**Source document:**
I have been misunderstood. Apparently some "readers" glance at the headline and just skim the text, often getting the wrong message from the few words that stick in their alleged minds. When, in commenting on the jihadists' attacks on Paris, I wrote [WHO wrote? Ed.] "How about we fight back?!", my suggestion was NOT that the French nor the US nor anyone else step up the air strikes in Syria and "bomb them back to the Stone Age". (copied right, Curtis LeMay).
All I said was that it was suicidal stupidity to be admitting to our countries 1000s upon 1000s of "undocumented aliens" because of the wave of weepy hypocrisy stirred up by the professional handwringers in the human rights industry ("We do well by doing good!") and the lamestream media. See "Paris jihadist attacks result of suicidal stupidity" (WWW 13/11/15)
In previous posts -- for instance "ISIS atrocities worse than ever; Canada ends mission" -- I'd thought I'd made clear my view that what the USA and its allies should do is stop interfering in the Muslim civil war. Get the hell out of the Middle East / get out of the Middle East hell... and let the Sunnis and Shias duke it out until, like the gingham dog and the calico cat, they eat each other up!
In "Why American must (not?) save the world from ISIS", I suggested that American military and political leaders persist in intervening in fights in which the USA has no gingham dog (or calico cat) because of a failure to learn the lessons of history in general and the Vietnam war in particular. What seems to have been misunderstood is that I don't believe that the Bush-Obama war is analogous to the Kennedy-Johnson-Nixon war, except insofar as America is fighting a losing battle far from home for the wrong reasons.
A better understanding of what the Vietnam war was really about will be gained by reading Two Cities: Hanoi and Saigon (Jonathan Cape, 1992) and A Bright Shining Lie (Random House 1988), both by Neil Sheehan, one of those chiefly responsible for obtaining the Pentagon Papers. Mr. Sheehan views Vietnam as essentially an anti-colonial war, a war fought by the Vietnamese for their independence.
Vietnam, along with Laos and Cambodia, comprised French Indochina, a part of the French empire until it was overrun by the Japanese in World War II. When the Japanese were defeated, the British, who had occupied the region, unaccountably handed it back to the French. Some Vietnamese, mostly in the south, were happy to serve their colonial masters once again. Others, mostly but not only in the north, started a guerilla war against the French.
They -- the Viet Minh -- became Communists almost by accident because the only outside powers that supported them were the USSR and its satellites (not including Marxist China). They weren't concerned with ideology so much as with getting the French to go home. After the fall of Dien Bien Phu, the Americans supplanted the French, to prevent the spread of Communism, prevent the other countries of southeast Asia from falling like dominoes, and so on -- the wrong reasons.

**Directions:** According to the post on Middle East intervention, which two books by Neil Sheehan give a better understanding of the Vietnam war? The lines after this point have no connection to the post on Middle East intervention.

**Recorded information:**
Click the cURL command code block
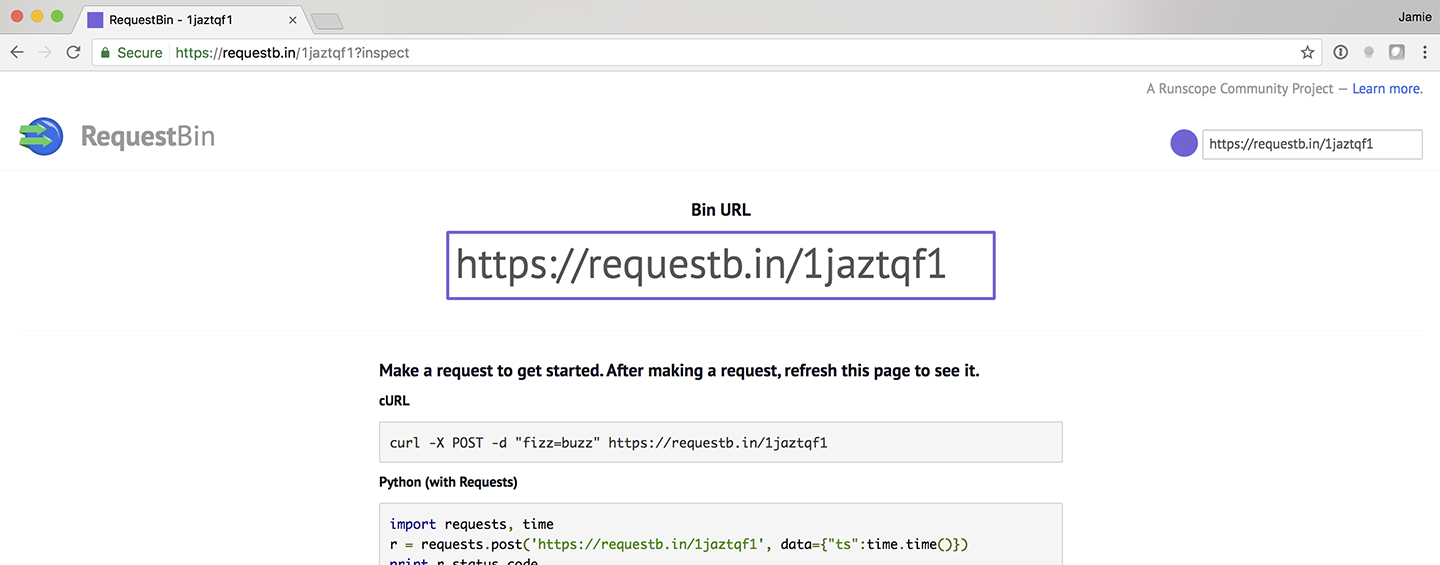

**Answer for this exercise:** Two Cities: Hanoi and Saigon and A Bright Shining Lie.